With the pictures left out, please write out exactly each line from the one containing "Where should I" through the end of the material.

Task input –
———
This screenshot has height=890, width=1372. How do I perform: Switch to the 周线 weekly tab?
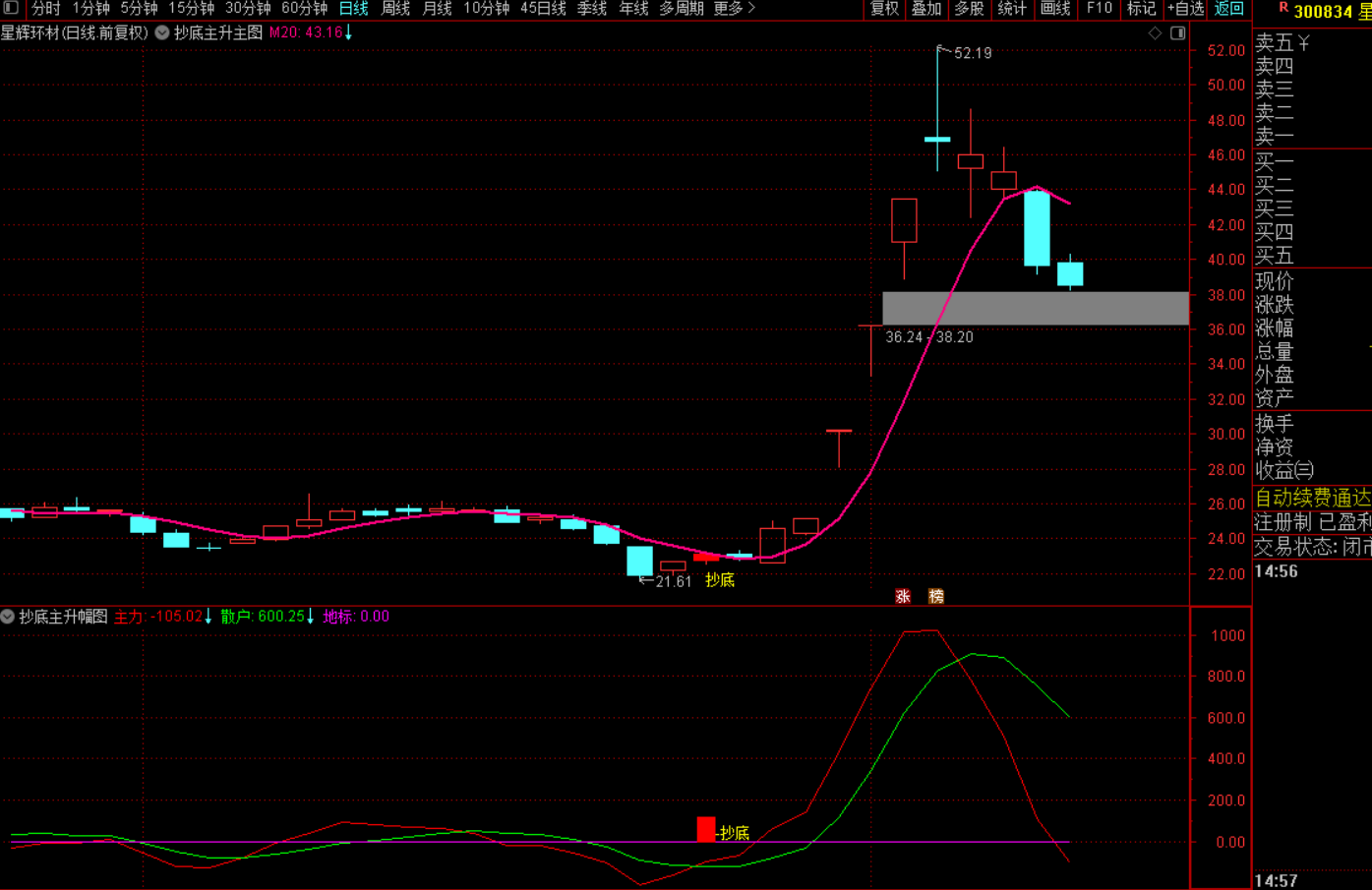tap(395, 9)
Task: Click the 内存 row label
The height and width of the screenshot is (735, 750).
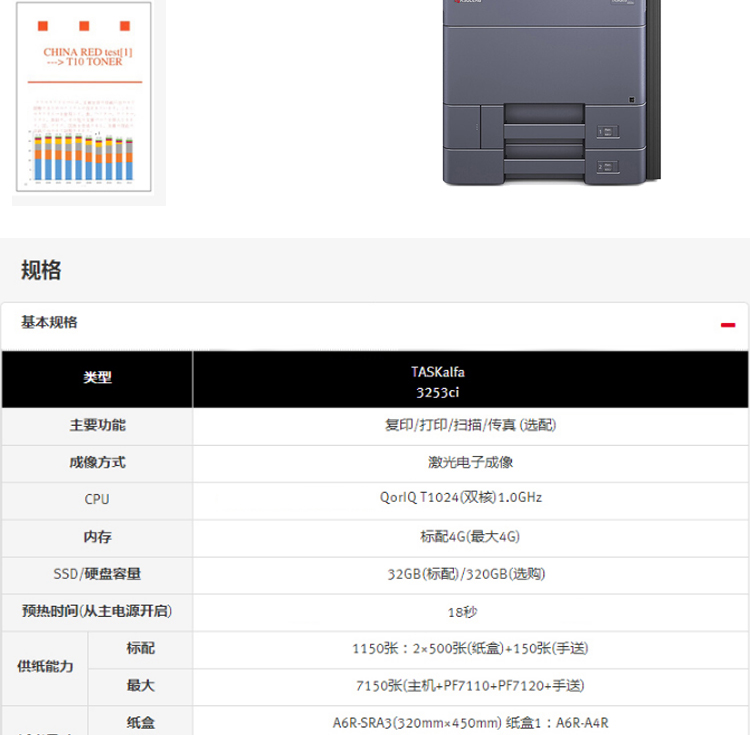Action: click(x=97, y=537)
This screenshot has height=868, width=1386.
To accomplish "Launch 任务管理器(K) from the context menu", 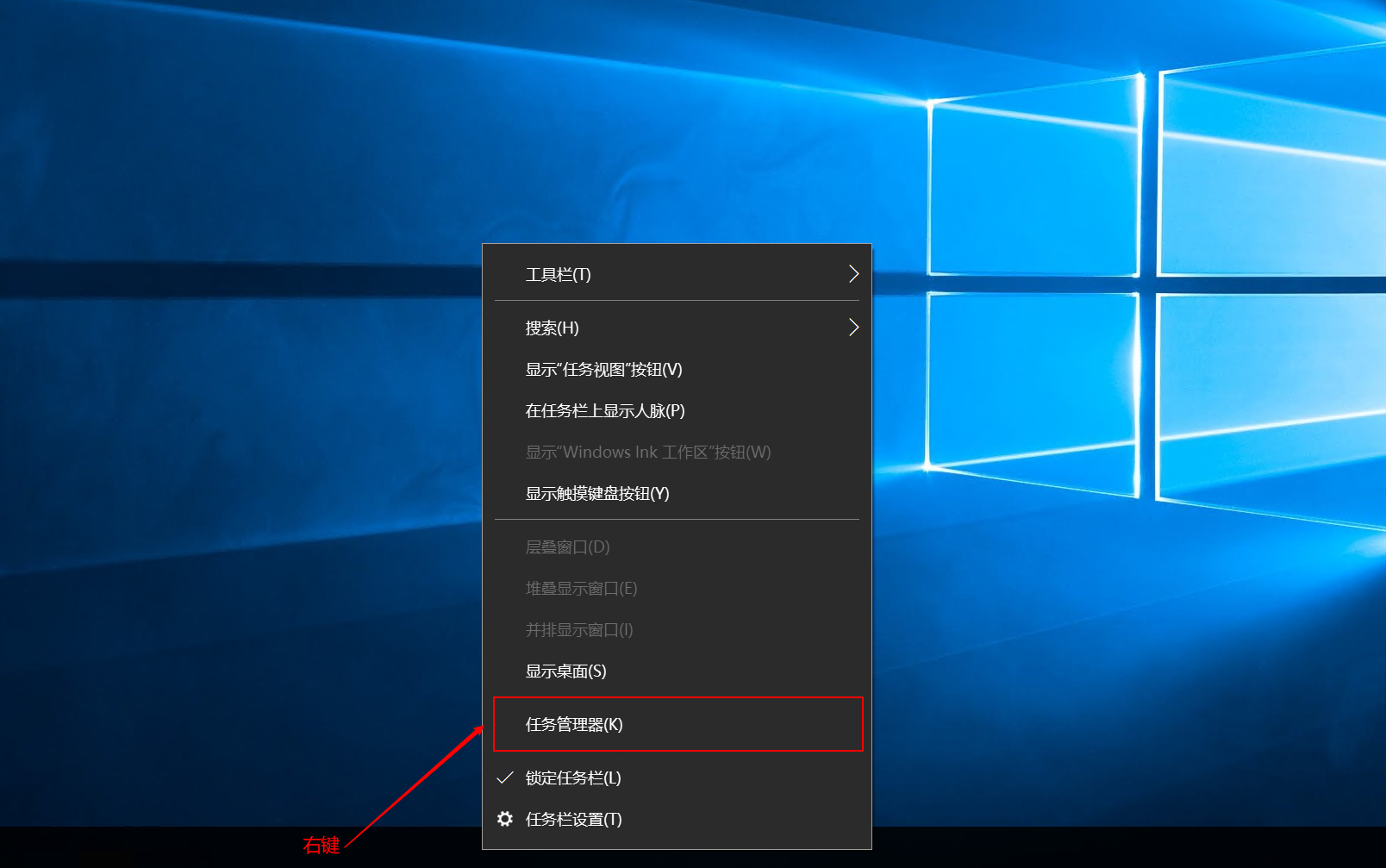I will tap(574, 725).
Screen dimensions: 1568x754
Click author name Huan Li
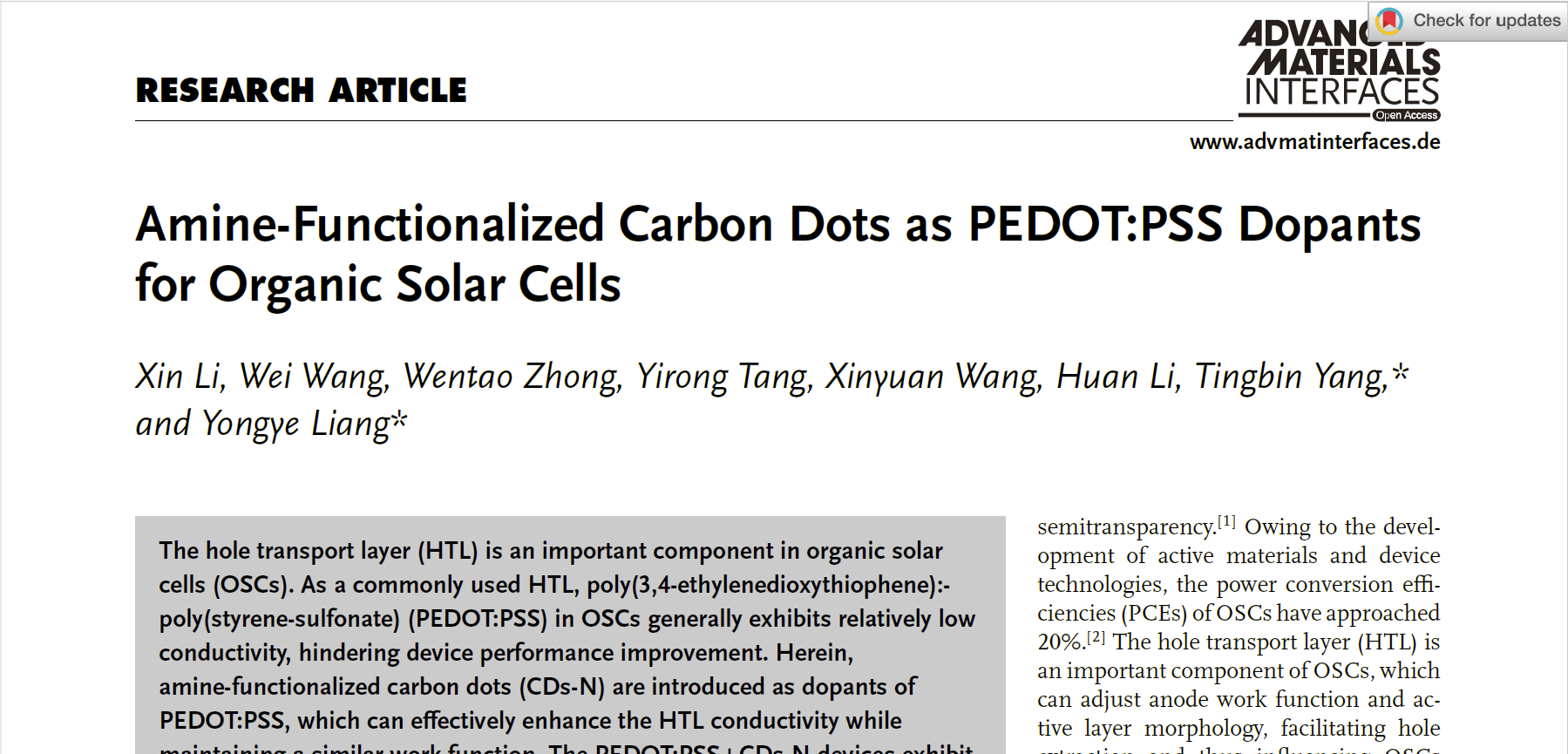point(1117,377)
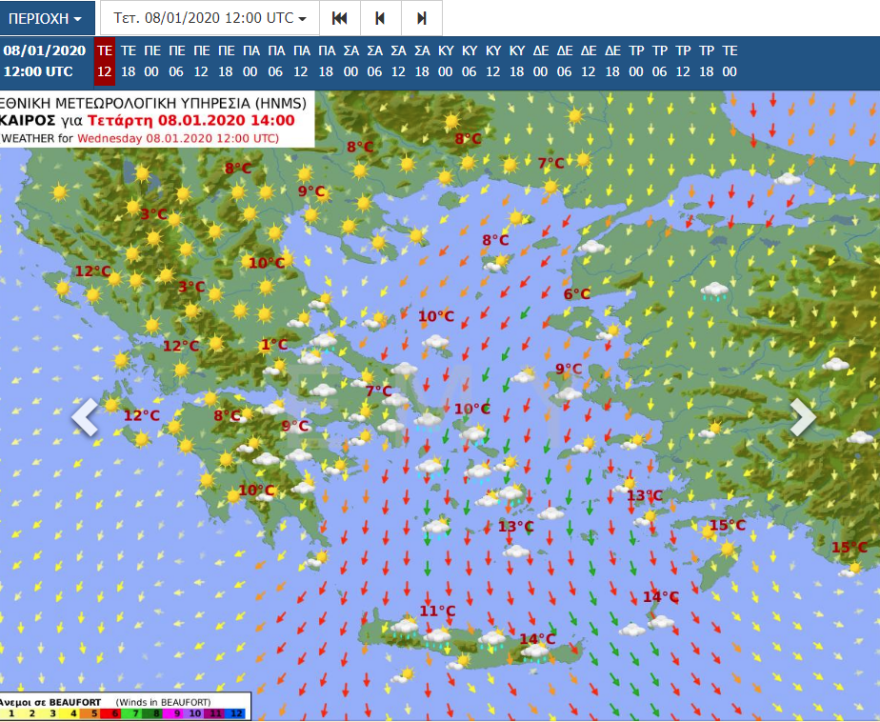The height and width of the screenshot is (722, 880).
Task: Click the 6°C temperature label
Action: (x=577, y=294)
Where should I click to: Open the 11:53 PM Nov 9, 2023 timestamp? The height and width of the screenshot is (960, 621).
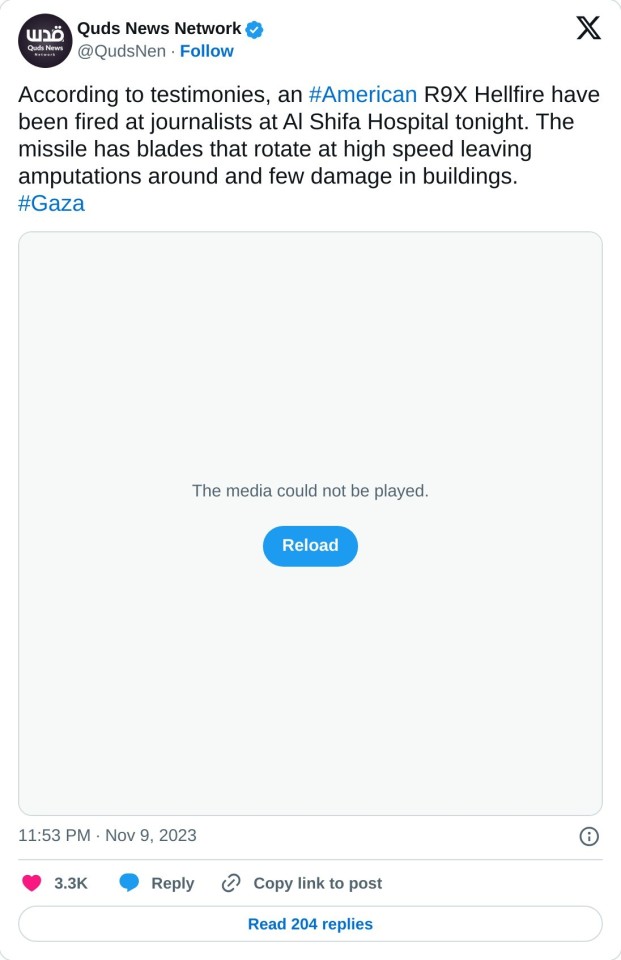(108, 835)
———
Task output –
Where should I click to: Open the 11:53 PM Nov 9, 2023 timestamp? The height and width of the screenshot is (960, 621).
(108, 835)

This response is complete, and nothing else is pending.